Chewbacon has bought you a martini! The waiter slides it across your table and you choke on the olive!!

Chewbacon hopes his connection doesn't fry tonight...

Chiefsgirl stands, smooths her dress and clears her throat

"Good evening and welcome to the Meet & Greet", says Chiefsgirl.

"Every Sunday night we gather to meet a different personality from Fed", says Chiefsgirl.

Chiefsgirl says, "tonight my guest is Chewbacon, Industrialist of Providence"

"Chewbacon will tell us a bit about himself and answer questions the audience may have", says Chiefsgirl.

Chiefsgirl says, "please help me welcome Chewbacon"

Chewbacon blinks.

Chiefsgirl applauds wildly and plops down on her barstool

Chewbacon says, "Hiyas"

Chiefsgirl sips her drink

"Well, I guess I should start when I first started Fed on AOL.", says Chewbacon.

Chewbacon says, "I went to the gaming section, just messing around being so proud of the unlimited access."

Chewbacon says, "...I saw this area called FEDERATION...about space. At the time I was into astronomy and eagerly went in"

"After emailing someone, I think it was Hazed, making sure it was free because AOL loved to steal your money, I started playing.", says Chewbacon.

Zrasputin winks and says, "if only hazed had said "no"...."

"I just messed around at first...begged Shaver to help me find the permit office.", says Chewbacon.

"Started running jobs and after a while I got tired of it and took a break for about a month.", says Chewbacon.

Chewbacon says, "I was off and on, each time having to recreate a player."

Chewbacon says, "After a while, a friend of mine told me that Federation wasn't on AOL anymore...after a little research I found it on the internet. Started a new player and worked my way to Adventurer."

Chewbacon says, "I heard about the GM, but never found him and got so mad at him I just harassed everyone and became a small time bounty hunter."

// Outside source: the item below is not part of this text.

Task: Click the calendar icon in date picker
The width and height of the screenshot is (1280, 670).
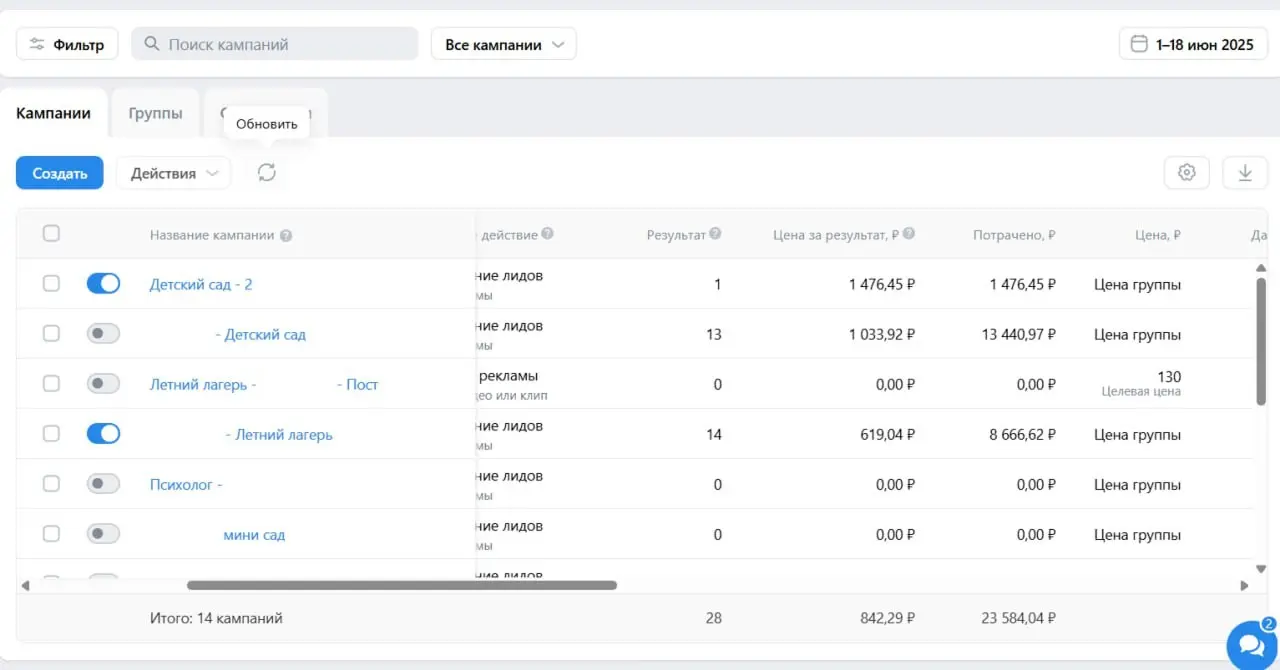Action: pyautogui.click(x=1138, y=44)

Chewbacon says, "When Fed became pay-per-hour Fed, I protested and quit playing for nearly a year."

Chewbacon says, "Around the end of May, this year, I went back to the site to see what I had been missing and I checked the prices and saw it was unlimited play for $10 a month."

"After pulling some strings with my tight-like-speedos budget, I managed to work it out.", says Chewbacon.

Chiefsgirl smiles

Chewbacon says, "I think Skunkfunk - deceased - was the first person to really help me out by getting my trader credits up to 1k and he gave me tips on how to find the GM...as well as a few maps."

"Once I reached Trader, Kaira showed me the ropes on trading and when I reached Merchie, she sold me a few facs.", says Chewbacon.

Chewbacon says, "...as well as Bizcarp. She forced her POs to sell me facs as well."

"After about a month of being a company owner, I finally made squire and build my small, two-bit planet in Riverrun.", says Chewbacon.

Chewbacon says, "Things got boring in Riverrun, so I moved to Lorien, and some bad things went down there and I moved to my current duchy Camp"

"That's about it unless you want me to go into the big dispute with Slimtippy.", says Chewbacon with a wink.

Chiefsgirl hopes we get to hear all the dirt about the bad things later

Chiefsgirl bounces in anticipation

"Okies...", says Chewbacon.

"dirt!", exclaims Zrasputin.

"Tell us about the word you adapted from my word, "Meh" to make "Feh".", says Breyer.

"Lark, a fed-sister of mine, and I ran around Elegant causing some havoc and just looking at a few planets.", says Chewbacon.

Chewbacon says, "I'll get to that, Brey"

Chewbacon says, "We stopped by Slim's planet and paraded in his hot tub...after I found a thong with his name on it I added something about a crusted and deformed hand in my description."

"He didn't like that at all", says Chewbacon.

Chewbacon says, "After I complained about his planet being based on Return of the Jedi TO THE LETTER, he started dumping on my planet and so forth."

Breyer asks, "Letter Who?"

Breyer grins evily.

"letter, I dont even know her", says Zrasputin.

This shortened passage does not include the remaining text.